Interruption of Service
Of participants, 63.21% reported an interruption of service. Viewed by setting, 66.67% of ASCs reported an interruption in service, followed by Hospitals (62.50%), Office Endoscopy units (54.55%), and Academic Institutions (53.33%).
Service interruptions were highly correlated by state. As an example of the 10 respondents located in the state of New York, 80% reported an interruption of service while the 10 respondents from the state of California only 50% reported an interruption of services. In some states we had a single respondent, but of these, seven reported no interruption.
Loss of Colorectal Screening Capacity
While it is undeniable that an interruption of service results in financial disruption to the unit, of greater concern is the loss of colorectal screening capacity. In many states that limited or closed elective surgeries, colorectal screening on asymptomatic patients were included in the definition of elective surgeries. Of the 106 respondents, a total of 453 weeks of lost capacity was reported which equates to 2,265 days of endoscopy. We did not collect the number of rooms in each unit and therefore cannot estimate the number of deferred cases. However, unless these units are able to expand capacity by extending daily schedules, or working on weekends, this screening capacity may never be recaptured.
The majority of respondents, who did not report an interruption in service, did report a loss of capacity ranging from 5% to 80% with a mean of 28% and a median of 25%.
Service interruption of this magnitude is unprecedented, but these data do provide a guide in terms of the time it takes to regain capacity once services are resumed.
None of the respondents who experienced an interruption of service were able to immediately operate at 100% of their historic capacity. Four weeks after resuming services, Office Endoscopy units had regained 79% of their original capacity while ASCs reported regaining 61.5%, Academic Institutions had regained 61%, and Hospitals had regained 46%.
At six weeks, Office Endoscopy units had regained 96% of their previous capacity, ASCs had regained 73.5%, Academic Institutions regained 70%, and Hospitals 65%.
While we were unable to specifically discern why Office Endoscopy and ASC units were able to regain capacity more quickly than Academic Institutes and Hospitals, it is likely that the ability to operate as a focused factory resulted in advantages that Academic Institutes and Hospitals, who must balance service operations in a pandemic, did not have.
Supplies and Costs
All participants experienced difficulty in maintaining supplies and the resulting increase in cost associated with supply shortages. As reimbursement for endoscopy services is relatively fixed, an increase in the cost of supplies is likely to reduce margins.

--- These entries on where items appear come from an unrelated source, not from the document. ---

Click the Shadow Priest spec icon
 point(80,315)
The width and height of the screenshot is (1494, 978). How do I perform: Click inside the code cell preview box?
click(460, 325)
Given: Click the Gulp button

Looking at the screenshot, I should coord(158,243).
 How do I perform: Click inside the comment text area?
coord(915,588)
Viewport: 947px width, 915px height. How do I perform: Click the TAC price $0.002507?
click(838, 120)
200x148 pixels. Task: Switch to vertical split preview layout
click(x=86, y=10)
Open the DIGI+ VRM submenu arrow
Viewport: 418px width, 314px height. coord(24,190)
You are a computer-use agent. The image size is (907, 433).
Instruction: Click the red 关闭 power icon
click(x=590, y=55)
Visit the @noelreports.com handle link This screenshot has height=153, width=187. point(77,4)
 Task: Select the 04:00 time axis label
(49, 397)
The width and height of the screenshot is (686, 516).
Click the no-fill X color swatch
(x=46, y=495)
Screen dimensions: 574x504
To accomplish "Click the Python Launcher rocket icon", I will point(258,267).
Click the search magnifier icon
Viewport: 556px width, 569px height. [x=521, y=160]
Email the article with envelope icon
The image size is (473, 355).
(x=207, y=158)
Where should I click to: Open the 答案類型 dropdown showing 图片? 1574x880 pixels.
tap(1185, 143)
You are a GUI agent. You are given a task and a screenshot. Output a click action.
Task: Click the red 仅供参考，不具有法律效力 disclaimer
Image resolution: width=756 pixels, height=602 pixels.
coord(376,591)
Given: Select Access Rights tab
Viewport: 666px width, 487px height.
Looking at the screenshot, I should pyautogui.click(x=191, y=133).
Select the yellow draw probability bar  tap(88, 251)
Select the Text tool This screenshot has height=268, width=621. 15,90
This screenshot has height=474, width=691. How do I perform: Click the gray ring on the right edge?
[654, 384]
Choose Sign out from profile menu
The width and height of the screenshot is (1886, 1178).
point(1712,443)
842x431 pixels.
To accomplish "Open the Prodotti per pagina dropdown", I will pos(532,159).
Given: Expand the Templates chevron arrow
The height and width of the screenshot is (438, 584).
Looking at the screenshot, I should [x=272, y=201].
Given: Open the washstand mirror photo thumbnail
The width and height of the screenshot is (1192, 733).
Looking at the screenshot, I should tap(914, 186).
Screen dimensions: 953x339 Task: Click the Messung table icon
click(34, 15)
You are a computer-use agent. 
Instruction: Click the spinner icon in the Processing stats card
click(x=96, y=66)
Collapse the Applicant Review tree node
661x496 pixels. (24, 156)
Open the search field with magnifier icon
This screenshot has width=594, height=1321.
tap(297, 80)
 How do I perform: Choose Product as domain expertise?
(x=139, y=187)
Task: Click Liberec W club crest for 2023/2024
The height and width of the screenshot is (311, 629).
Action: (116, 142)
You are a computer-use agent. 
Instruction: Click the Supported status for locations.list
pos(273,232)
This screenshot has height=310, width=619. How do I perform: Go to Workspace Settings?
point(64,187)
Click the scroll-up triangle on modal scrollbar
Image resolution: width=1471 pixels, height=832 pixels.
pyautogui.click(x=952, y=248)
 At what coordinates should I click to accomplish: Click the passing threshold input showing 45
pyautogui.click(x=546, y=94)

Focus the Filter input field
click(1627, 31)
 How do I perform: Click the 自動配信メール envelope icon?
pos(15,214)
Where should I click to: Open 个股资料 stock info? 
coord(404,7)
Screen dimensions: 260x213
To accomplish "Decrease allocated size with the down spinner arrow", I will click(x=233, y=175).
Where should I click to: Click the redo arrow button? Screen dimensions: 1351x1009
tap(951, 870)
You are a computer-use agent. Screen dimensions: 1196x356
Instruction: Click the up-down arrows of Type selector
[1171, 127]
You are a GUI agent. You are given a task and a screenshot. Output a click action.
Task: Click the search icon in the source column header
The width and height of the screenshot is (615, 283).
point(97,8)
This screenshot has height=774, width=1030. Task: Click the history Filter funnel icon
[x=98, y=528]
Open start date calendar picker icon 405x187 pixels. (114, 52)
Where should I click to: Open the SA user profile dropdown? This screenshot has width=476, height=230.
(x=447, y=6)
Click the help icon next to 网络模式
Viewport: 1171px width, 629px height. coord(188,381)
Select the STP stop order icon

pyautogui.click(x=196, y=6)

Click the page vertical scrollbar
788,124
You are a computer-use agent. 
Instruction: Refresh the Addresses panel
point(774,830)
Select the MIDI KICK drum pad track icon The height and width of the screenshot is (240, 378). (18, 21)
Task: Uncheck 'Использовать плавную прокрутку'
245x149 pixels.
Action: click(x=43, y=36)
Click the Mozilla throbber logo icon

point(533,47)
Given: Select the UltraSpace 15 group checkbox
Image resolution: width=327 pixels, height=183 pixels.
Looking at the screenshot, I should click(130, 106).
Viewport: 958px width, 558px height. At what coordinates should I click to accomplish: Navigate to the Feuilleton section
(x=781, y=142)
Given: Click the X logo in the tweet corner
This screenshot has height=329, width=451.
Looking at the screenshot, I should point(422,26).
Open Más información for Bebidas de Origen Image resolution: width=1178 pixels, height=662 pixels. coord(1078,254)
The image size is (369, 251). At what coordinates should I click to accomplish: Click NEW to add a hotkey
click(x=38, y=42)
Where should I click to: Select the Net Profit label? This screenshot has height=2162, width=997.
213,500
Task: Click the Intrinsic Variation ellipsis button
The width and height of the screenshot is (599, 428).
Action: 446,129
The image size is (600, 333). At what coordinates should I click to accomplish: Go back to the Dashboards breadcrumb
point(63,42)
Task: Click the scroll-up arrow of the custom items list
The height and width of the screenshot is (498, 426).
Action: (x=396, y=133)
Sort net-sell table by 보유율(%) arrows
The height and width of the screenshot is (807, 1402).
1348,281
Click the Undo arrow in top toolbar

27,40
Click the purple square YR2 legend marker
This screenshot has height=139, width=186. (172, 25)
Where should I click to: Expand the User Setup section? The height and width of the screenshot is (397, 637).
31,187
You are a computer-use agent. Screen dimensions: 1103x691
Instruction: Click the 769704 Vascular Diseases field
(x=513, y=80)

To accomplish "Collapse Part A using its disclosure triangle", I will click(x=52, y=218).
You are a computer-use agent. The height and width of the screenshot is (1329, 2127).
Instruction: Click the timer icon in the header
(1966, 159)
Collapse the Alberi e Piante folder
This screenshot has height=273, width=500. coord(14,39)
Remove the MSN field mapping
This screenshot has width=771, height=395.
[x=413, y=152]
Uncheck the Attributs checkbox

The greatest increase in cost relates to the cost of personal protective equipment (PPE). A component of the increase comes from supply shortages but is also impacted by more frequent changes of PPE. Academic Institution participants reported the greatest increase in cost of PPE at 77%, followed by a 63% increase reported by ASCs, 57% increase reported by Office Endoscopy units, and 56% increase reported by participating Hospitals.
An increase in laundry expense is likely associated with more frequent changes in PPE and participants report the second highest increase in cost. Academic Institution participants reported the highest increase in laundry expense of 30%, followed by ASC participants of 29%, Hospitals at 28%, and Office Endoscopy units at an increase of 24%.
Medical supply expense, defined to exclude medication expense, was reported to increase by 29% in ASCs, 27% from Academic Institutes, 25% from Hospitals, and only a 9% increase expected by Office Endoscopy units.
Medication supplies also increased in cost due to the competition with treatment protocols for COVID-19 without a significant increase in manufacturing capacity. Hospitals reported the highest increase at 37%, an 18% increase reported by ASCs, an 8% increase reported by Academic Institutions, and 7% reported by Office Endoscopy units.
The increase in the cost of clinical labor is lower than other categories but as the cost of clinical labor is often greater than 40% of total cost, even small increases may result in large expenditures. Hospitals report the greatest increase in clinical labor at 16%, followed by 12% reported by Academic Institutions, 10% reported by ASCs, and 4% reported by Office Endoscopy units. A component of the larger increase in labor cost experienced by Hospitals and in Academic Institutions may reflect the relative higher base cost of labor compared to the cost of clinical labor in ASCs and Office Endoscopy units.